• [Extract provided]
As the third round of negotiations between the US, the world powers and Iran were expected to restart on Tuesday, two seemingly contradictory trends clouded the future.
However, underlying the contradictions, a deal is forming, but the ambiguity has more to do with timing than with the final result.
The contradictions are that every external event – no matter how extreme – seems to be unable to phase the Biden administration’s march forward toward a return to the 2015 nuclear deal.
However, at the same time, no matter how much closer the US seems to get to a deal, diplomatic officials keep tossing out the phrase “a long way to go” in terms of consummating anything.
A major external event was an operation on April 11, reportedly by the Mossad, sabotaging the Islamic Republic’s most important nuclear facility, at Natanz, and potentially causing a delay of several months toward their uranium-enrichment efforts. This could have given Washington leverage.
Tehran’s jump to 60% uranium enrichment on April 15 could have given the US pause about continuing negotiations until this extreme violation was stopped.

Records drawn from a data source:

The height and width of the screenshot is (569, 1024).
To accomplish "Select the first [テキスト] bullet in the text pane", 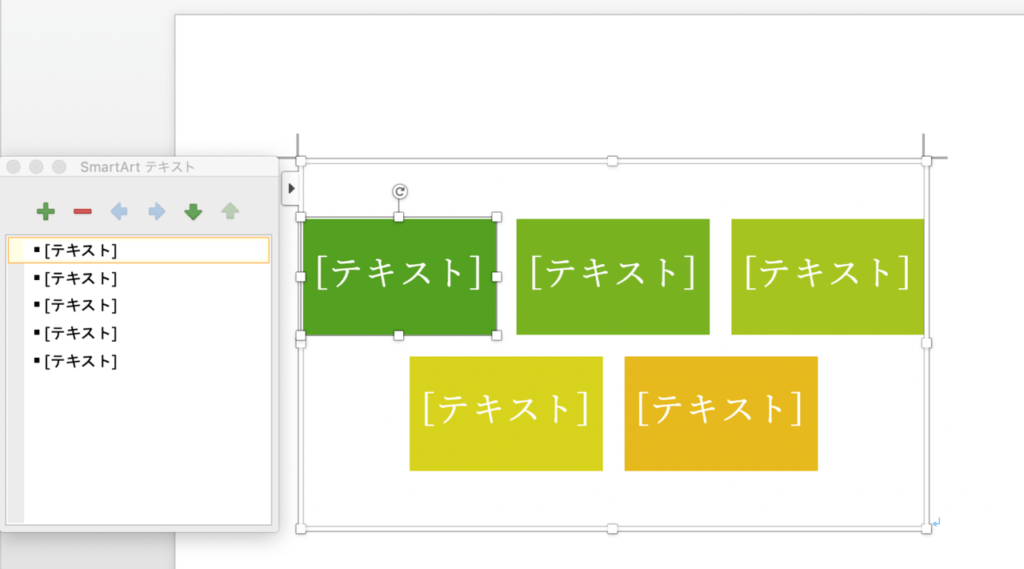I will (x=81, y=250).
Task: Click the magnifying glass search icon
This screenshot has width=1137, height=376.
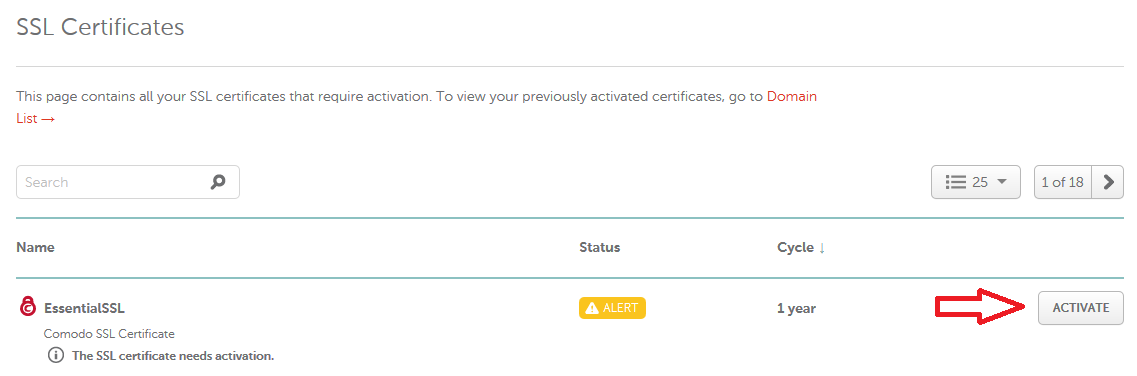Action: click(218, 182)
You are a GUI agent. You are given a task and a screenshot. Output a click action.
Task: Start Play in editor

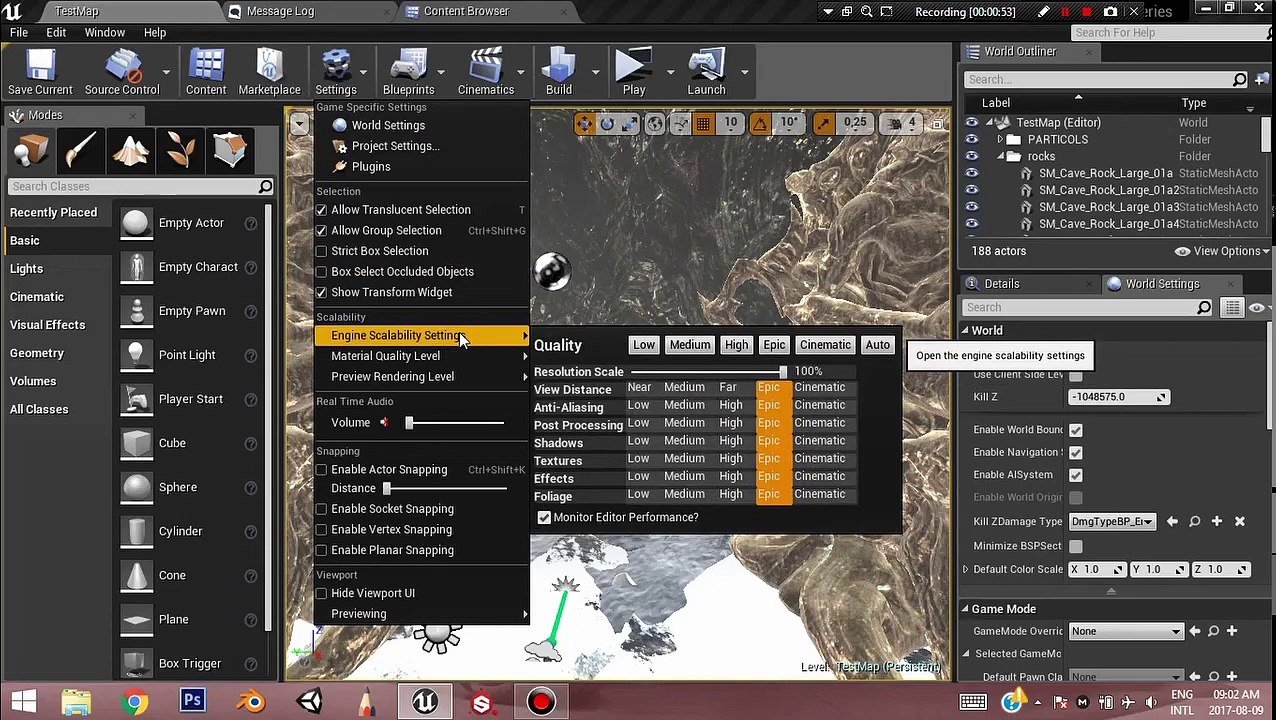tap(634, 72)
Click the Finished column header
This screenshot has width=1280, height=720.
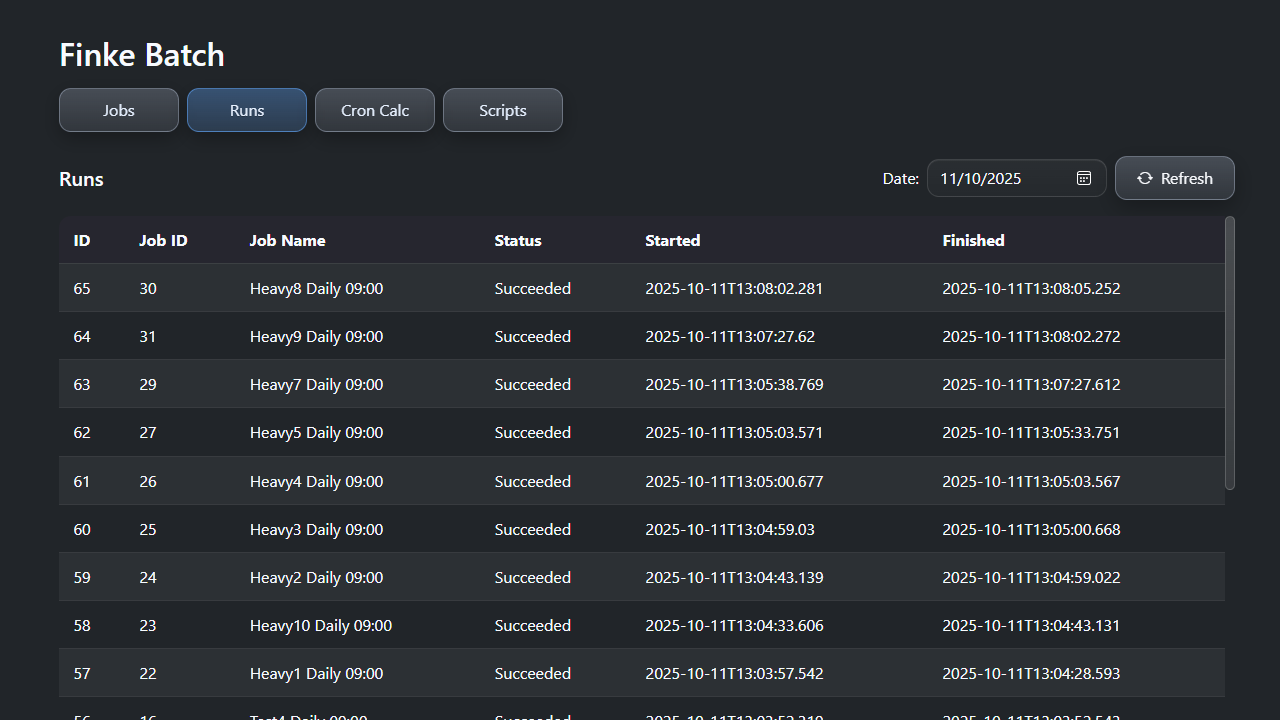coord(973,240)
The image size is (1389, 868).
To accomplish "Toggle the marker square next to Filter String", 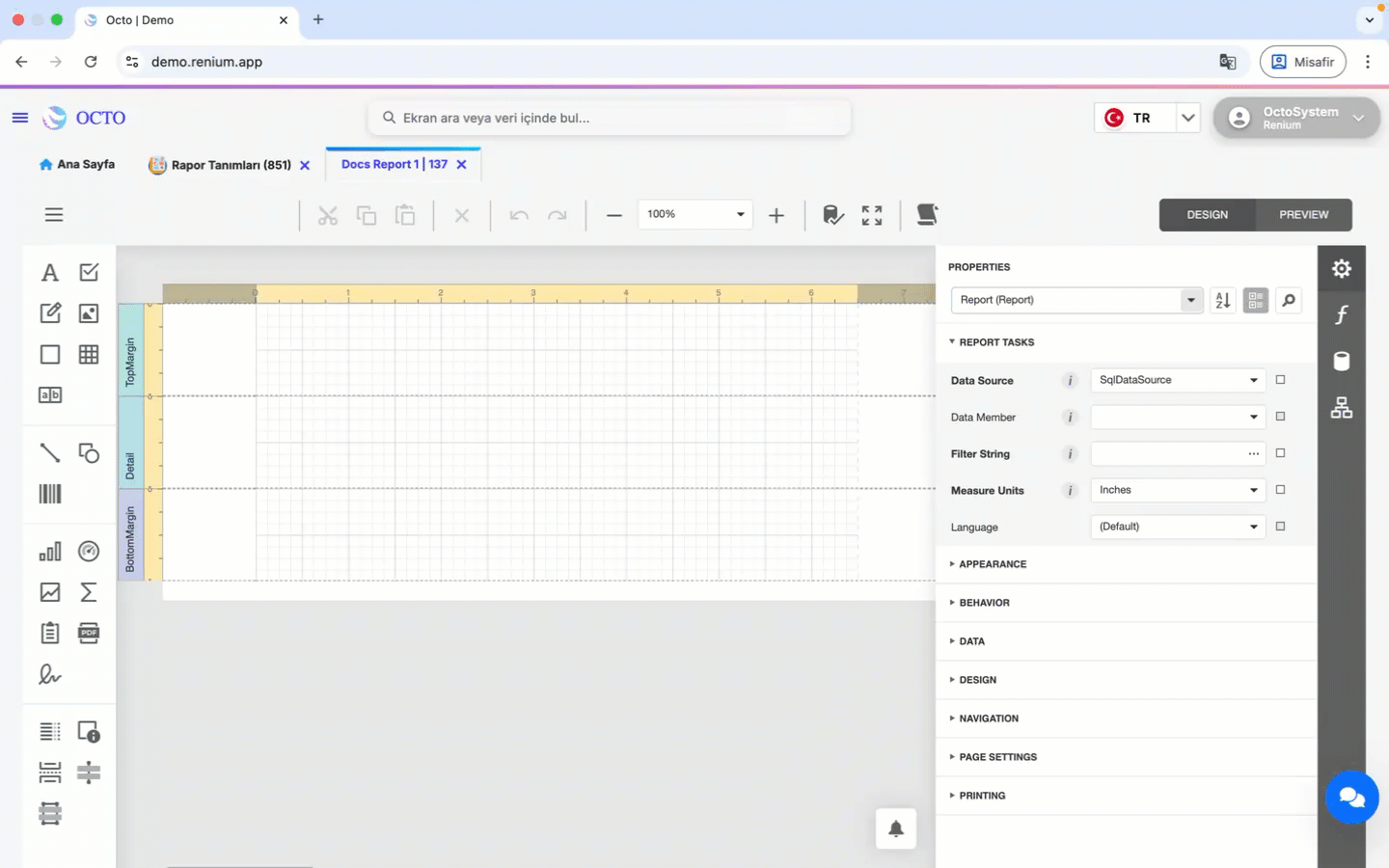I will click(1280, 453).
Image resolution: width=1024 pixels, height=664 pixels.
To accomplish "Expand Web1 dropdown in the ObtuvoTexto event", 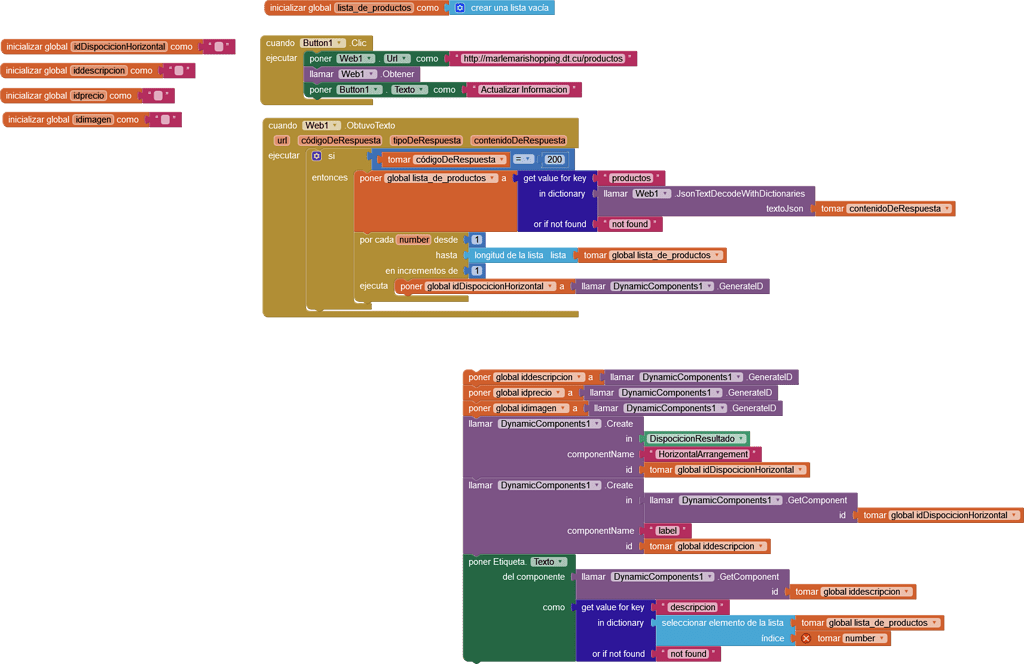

• [Task instructions] Reproduce the part of the passage on the Iran nuclear talks that opens with the words containing "However, underlying the" and closes with "of consummating anything.". The material is not needed for any of this.

• [Task answer]
However, underlying the contradictions, a deal is forming, but the ambiguity has more to do with timing than with the final result.
The contradictions are that every external event – no matter how extreme – seems to be unable to phase the Biden administration’s march forward toward a return to the 2015 nuclear deal.
However, at the same time, no matter how much closer the US seems to get to a deal, diplomatic officials keep tossing out the phrase “a long way to go” in terms of consummating anything.